PALERMO. Nel caldo afoso che ha accompagnato il giudizio di parifica al Rettorato di Palermo si avvertiva ancora di più il gelo con cui Davide Faraone è passato accanto a Crocetta. I due si sono ignorati. Ed è questa l’immagine simbolo di quello che sta accadendo intorno a Palazzo d’Orleans.

Da Roma l’obiettivo è stato dichiarato: voto anticipato entro la primavera del 2016. L’area che fa capo al sottosegretario alla Pubblica istruzione non esclude che si possa perfino anticipare al prossimo novembre. Saranno decisivi due passaggi: la riforma delle Province va approvata inderogabilmente entro fine luglio, un flop sarebbe il segnale che maggioranza e governo non «tengono» più.

E inoltre a questa riforma sono agganciati politicamente alcuni interventi statali sul fronte finanziario.
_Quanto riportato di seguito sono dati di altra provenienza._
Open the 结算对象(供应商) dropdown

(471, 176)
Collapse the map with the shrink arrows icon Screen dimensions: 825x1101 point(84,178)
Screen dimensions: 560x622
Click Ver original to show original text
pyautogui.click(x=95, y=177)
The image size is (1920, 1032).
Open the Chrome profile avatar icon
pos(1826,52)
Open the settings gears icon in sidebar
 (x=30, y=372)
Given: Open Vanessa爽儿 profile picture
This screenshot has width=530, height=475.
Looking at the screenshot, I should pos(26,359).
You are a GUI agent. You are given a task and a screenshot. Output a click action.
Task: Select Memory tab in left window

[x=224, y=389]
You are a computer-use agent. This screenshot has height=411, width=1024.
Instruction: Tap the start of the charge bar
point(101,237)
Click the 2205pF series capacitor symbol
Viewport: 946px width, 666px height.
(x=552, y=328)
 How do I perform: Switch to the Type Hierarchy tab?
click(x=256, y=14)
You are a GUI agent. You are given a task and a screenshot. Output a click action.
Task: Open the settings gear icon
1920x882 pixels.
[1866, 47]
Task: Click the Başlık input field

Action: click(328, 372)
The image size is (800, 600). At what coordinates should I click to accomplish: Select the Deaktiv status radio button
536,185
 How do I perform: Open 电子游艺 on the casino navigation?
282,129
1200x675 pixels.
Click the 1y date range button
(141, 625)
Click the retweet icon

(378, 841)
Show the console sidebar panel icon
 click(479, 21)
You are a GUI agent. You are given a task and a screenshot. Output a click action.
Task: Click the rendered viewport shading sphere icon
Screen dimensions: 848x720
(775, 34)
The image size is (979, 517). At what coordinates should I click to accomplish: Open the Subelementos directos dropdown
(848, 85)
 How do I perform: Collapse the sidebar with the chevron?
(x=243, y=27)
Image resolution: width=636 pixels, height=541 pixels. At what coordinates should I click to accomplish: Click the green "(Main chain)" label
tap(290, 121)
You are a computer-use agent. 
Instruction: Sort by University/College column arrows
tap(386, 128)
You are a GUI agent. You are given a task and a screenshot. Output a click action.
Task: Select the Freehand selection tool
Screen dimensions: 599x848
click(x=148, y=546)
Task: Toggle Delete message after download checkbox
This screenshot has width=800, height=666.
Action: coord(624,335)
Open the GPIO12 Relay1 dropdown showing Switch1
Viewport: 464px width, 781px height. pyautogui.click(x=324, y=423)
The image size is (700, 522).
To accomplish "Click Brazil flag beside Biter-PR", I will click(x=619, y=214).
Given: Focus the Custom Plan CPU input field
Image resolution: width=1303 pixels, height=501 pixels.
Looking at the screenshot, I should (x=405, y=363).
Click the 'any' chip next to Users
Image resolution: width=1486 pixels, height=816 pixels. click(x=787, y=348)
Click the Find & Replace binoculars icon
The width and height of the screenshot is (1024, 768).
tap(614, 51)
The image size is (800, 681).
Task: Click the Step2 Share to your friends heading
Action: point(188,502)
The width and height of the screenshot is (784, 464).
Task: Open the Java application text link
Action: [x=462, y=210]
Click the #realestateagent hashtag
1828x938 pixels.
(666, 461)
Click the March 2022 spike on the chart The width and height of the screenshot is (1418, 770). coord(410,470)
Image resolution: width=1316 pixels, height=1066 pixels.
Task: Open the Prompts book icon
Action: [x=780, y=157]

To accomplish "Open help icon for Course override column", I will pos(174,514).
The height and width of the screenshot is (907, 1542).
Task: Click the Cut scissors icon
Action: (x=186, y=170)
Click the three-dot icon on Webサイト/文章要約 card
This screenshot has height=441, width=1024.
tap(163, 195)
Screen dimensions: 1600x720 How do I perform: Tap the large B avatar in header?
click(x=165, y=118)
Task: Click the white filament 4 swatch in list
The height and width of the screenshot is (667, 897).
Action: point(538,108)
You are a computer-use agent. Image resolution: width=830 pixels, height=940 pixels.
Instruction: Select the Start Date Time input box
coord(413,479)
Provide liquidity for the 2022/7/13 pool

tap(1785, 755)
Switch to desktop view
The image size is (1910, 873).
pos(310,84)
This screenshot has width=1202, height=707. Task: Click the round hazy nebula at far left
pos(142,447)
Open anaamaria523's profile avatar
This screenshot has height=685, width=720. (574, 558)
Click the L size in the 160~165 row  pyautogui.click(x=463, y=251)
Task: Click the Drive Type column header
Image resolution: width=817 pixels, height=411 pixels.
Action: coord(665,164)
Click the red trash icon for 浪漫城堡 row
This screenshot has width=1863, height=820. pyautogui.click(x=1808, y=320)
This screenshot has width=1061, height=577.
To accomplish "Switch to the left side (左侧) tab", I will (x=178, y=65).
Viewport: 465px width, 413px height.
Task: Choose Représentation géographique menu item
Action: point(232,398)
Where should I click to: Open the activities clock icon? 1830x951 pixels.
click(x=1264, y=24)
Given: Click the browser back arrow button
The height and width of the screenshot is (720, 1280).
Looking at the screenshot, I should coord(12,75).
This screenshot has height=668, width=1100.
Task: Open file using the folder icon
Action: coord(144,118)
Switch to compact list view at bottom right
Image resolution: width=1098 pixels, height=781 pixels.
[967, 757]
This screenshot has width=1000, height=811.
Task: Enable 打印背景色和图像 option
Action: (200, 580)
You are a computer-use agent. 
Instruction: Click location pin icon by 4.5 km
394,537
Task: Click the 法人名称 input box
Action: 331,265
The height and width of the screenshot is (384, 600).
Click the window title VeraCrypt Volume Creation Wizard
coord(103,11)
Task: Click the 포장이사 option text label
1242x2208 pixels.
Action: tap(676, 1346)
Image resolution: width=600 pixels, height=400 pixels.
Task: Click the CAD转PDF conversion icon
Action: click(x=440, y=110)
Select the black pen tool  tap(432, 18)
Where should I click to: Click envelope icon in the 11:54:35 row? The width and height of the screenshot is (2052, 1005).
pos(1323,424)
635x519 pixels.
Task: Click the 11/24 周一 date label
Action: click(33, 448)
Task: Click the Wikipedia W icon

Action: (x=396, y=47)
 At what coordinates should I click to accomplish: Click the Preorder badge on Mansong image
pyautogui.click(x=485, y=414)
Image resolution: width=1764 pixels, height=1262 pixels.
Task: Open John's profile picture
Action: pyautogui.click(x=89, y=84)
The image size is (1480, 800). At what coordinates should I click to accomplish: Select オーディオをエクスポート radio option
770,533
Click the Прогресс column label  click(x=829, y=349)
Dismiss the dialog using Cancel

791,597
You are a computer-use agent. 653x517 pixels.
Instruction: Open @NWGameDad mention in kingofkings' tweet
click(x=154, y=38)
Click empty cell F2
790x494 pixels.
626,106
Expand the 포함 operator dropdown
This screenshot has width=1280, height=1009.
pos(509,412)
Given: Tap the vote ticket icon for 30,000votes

Proprio questo fronte costituisce il secondo test a breve termine per capire se Crocetta supererà la crisi. Lunedì al ministero dell’Economia è fissato un vertice cruciale: se Roma non «sgancerà» i 300 milioni su cui la Regione conta per chiudere il bilancio 2015, da subito Crocetta non sarà più in grado di pagare gli stipendi a forestali e precari vari e sarà costretto anche a bloccare i finanziamenti ai Comuni. Una catastrofe.